What did the popes say about Mary as Co-redemptrix?
The teaching of the Church on this topic has been clear and positive, especially since the late 1800's.
(PerMariam) — Despite the argument of Mater Populi Fidelis last week that the title of Mary Co-redemptrix is “always inappropriate,” the Church’s own teaching defends that title most clearly.
As is now most well known, Mater Populi Fidelis weighed into the Mariological debate and came down against the use of the term Co-redemptrix, despite the theology behind the title being consistently expounded and taught by the Church over many centuries.
Two prominent Mariologists have already critiqued the text, and to lend further weight to their arguments is the Church’s teaching on this topic from the last 200 years.

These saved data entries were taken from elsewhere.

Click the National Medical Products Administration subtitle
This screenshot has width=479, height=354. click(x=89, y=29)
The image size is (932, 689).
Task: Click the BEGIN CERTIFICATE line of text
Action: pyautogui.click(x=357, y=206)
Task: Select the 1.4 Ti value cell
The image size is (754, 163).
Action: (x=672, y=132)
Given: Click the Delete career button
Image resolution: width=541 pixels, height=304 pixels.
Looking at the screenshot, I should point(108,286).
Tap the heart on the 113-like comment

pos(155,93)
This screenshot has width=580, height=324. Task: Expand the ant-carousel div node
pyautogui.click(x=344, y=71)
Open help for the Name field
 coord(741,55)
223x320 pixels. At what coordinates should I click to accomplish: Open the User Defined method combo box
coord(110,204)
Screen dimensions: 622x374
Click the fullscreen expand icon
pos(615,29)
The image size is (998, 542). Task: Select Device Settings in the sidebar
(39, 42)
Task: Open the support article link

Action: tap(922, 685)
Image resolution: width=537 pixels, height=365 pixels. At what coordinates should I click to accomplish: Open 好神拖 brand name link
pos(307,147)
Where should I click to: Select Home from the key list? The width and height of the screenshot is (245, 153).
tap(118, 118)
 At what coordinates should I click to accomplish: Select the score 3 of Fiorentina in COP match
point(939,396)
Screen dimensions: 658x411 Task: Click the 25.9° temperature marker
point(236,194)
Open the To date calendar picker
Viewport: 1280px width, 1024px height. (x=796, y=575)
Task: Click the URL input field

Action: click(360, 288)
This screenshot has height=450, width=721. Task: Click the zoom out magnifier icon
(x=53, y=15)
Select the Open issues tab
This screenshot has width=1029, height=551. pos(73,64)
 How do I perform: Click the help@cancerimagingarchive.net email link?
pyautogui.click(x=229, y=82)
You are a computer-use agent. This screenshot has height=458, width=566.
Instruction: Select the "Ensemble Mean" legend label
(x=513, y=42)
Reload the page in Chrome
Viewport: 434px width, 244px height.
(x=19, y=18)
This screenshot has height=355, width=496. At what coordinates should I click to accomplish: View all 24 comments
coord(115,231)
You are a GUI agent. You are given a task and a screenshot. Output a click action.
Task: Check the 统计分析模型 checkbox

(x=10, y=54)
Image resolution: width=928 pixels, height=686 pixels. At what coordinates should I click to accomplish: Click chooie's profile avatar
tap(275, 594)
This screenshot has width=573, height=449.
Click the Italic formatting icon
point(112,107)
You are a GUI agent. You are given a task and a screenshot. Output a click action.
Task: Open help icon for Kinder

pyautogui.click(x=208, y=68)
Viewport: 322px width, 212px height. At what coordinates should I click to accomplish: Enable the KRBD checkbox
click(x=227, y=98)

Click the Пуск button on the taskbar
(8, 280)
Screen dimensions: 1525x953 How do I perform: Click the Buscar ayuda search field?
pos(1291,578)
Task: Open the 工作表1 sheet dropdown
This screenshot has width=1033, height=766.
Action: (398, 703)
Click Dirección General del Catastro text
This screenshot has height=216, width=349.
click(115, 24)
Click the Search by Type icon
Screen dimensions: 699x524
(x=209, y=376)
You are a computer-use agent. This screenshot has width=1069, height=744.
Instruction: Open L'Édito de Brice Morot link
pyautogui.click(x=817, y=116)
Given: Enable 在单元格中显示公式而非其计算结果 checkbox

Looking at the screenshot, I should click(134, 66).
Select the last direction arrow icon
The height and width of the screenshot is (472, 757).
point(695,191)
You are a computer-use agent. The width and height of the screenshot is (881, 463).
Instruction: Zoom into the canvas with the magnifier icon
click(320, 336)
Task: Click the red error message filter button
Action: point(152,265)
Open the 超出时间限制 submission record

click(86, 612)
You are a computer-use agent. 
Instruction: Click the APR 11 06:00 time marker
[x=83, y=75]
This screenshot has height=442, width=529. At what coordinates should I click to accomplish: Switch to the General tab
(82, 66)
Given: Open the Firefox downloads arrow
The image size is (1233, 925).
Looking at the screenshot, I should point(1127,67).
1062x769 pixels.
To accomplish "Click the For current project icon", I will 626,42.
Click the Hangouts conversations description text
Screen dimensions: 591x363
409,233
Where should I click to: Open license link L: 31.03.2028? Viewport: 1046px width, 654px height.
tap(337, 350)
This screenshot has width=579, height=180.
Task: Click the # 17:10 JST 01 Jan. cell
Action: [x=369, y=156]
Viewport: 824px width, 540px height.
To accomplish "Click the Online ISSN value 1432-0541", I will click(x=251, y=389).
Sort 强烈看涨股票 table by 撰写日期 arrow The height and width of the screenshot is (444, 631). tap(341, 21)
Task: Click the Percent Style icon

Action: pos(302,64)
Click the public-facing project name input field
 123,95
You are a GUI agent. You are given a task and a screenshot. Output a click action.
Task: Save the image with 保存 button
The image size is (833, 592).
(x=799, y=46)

Below is an extract from the latter half of my book on Mary as Co-redemptrix, presenting the magisterial teaching from recent popes regarding the title. {Readers wishing to read the book in full may find the book online, published with an imprimatur, and a recommendation from Bishop Athanasius Schneider.}
Teaching from the 1800’s
In defining the dogma of the Immaculate Conception, Pius IX issued the Apostolic Constitution Ineffabilis Deus (1854), containing a synthesis of Marian teaching regarding the Mother of God, of which some naturally pertained to her as Co-redemptrix. He refers back to the Fathers and their exegesis of Genesis 3:15, stating that: “They also declared that the most glorious Virgin was Reparatrix of the first parents, the giver of life to posterity.”
Here the pope uses the word which was employed by many medievals and equated with Co-redemptrix. His teaching was furthered by his successor, Pope Leo XIII, renowned for his multitudinous encyclicals and also styled as the ‘Rosary Pope’. In Jucunda Semper (1894), the pope refers to the rosary as being a thorough meditation upon Mary as the Co-redemptrix throughout her life: “In it [the rosary], all the part which the Virgin played in acquiring the salvation of men returns, as set forth and as having its effect now.”
In his brief meditation upon the Crucifixion, Leo XIII notes the proximity of Mary to the Cross and the meaning of such nearness:
“there stood by the Cross of Jesus His Mother, who, in a miracle of charity, so that she might receive us as her sons, offered generously to Divine Justice her own Son, and died in her heart with Him, stabbed with the sword of sorrow.”
Further he continues, in remarking how she is the mediator of man’s salvation: “To thee we lift our prayers, for thou art the Mediatrix, powerful at once and pitiful, of our salvation.”
In 1901, the pope taught that, “Every time we, with the angel, greet Mary as full of grace…we remember all the most singular merits by which She has become a partaker with her Son Jesus in the Redemption of humanity.”
Pius X and the start of the 20th century
Pope St. Pius X continued the use of such language in his encyclical, Ad Diem Illum (1904), which was released to mark the fiftieth anniversary of Ineffabilis Deus. The pontiff mentions that she has the office of, “presenting [Christ] for the sacrifice” and that “from this community of will and suffering between Christ and Mary she merited to become most worthily the Reparatrix of the lost world.”